In chapter 5, I used a similar design as in chapter 4, and extended it by including three groups and adding a one-week follow-up ESM period five weeks later to investigate potential transfer effects. In the implementation intention group (N = 29), students formed implementation intentions, in the information-only group (N = 36), students received only information about distributed practice and its benefits, and the control group (N = 35) received no additional input. Over a four-week course, I used ESM (k = 1998) to capture daily study behavior such as learning strategy use, study duration, motivation, and effort. Five weeks later, we had a one-week follow-up ESM period (k = 343) to assess potential transfer of study behavior and goal achievement to a new course. Similar to chapter 4, results suggest that formulating implementation intentions did not significantly increase students’ use of distributed practice compared to control conditions. Instead, students’ individual intentions to use distributed practice predicted their actual engagement in distributed practice. Changes in study behaviors over time were primarily influenced by contextual factors, particularly exam proximity. Across groups, as exams approached, students reported greater effort, study time, concentration, extrinsic motivation, and satisfaction, along with reduced distraction. Independent of group, use of distributed practice in the next course was predicted by use of distributed practice during the main ESM period. These results suggest that shifts in students’ learning behaviors are driven more by exam proximity than by goal-setting and underscore the difficulty of translating intentions into consistent behavioral change. Especially for complex strategies like distributed practice that require sustained effort over time, educational interventions may be more effective when they help students establish an instigation habit that fosters initiation of regular studying. Moreover, assessment practices that reward long-term learning rather than short-term performance could better support students in developing durable self-regulated learning habits.

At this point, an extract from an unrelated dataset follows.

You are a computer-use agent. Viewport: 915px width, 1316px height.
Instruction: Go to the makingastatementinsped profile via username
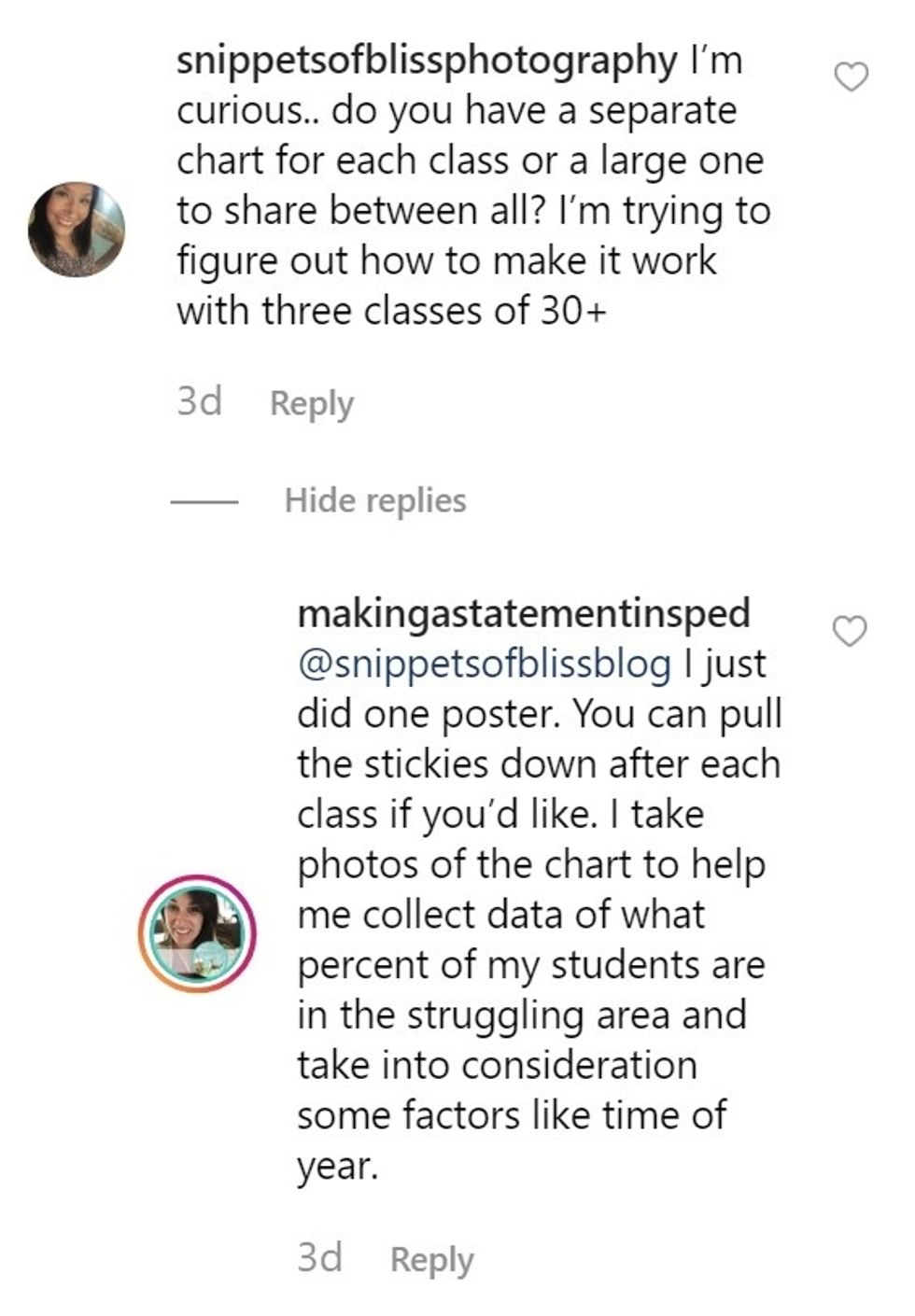coord(523,613)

In chapter 6, I synthesized and discussed the results and implications of the studies in relation to the research questions of this dissertation and related scientific literature. The findings of this dissertation indicated that students’ engagement with effective strategies fluctuated over time, shaped by motivation, interpretation of mental effort during learning, and contextual pressures. Despite understanding which strategies are effective, many students failed to use them consistently as effort felt costly, benefits of using effective learning strategies were not salient to all students, and short-term performance could be achieved when using less effortful strategies. Effort was frequently misinterpreted as a sign of poor learning, creating a barrier to adopting desirable difficulties that require effort. The development of habits around effective study behaviors proved complex, potentially because learning strategies such as distributed practice involved multiple steps that were difficult to automatize. Sustained strategy use, therefore, likely depends not only on metacognitive knowledge but also on specific intentions to use them and environmental scaffolds and support that, for example, help interpret effort during learning, reduce effort required to engage in effective learning strategies, and align the utility of effective strategies with students’ goals. Ultimately, fostering consistent use of effective learning strategies likely requires educational environments that normalize effortful learning, provide support, and align incentives with long-term understanding rather than short-term performance.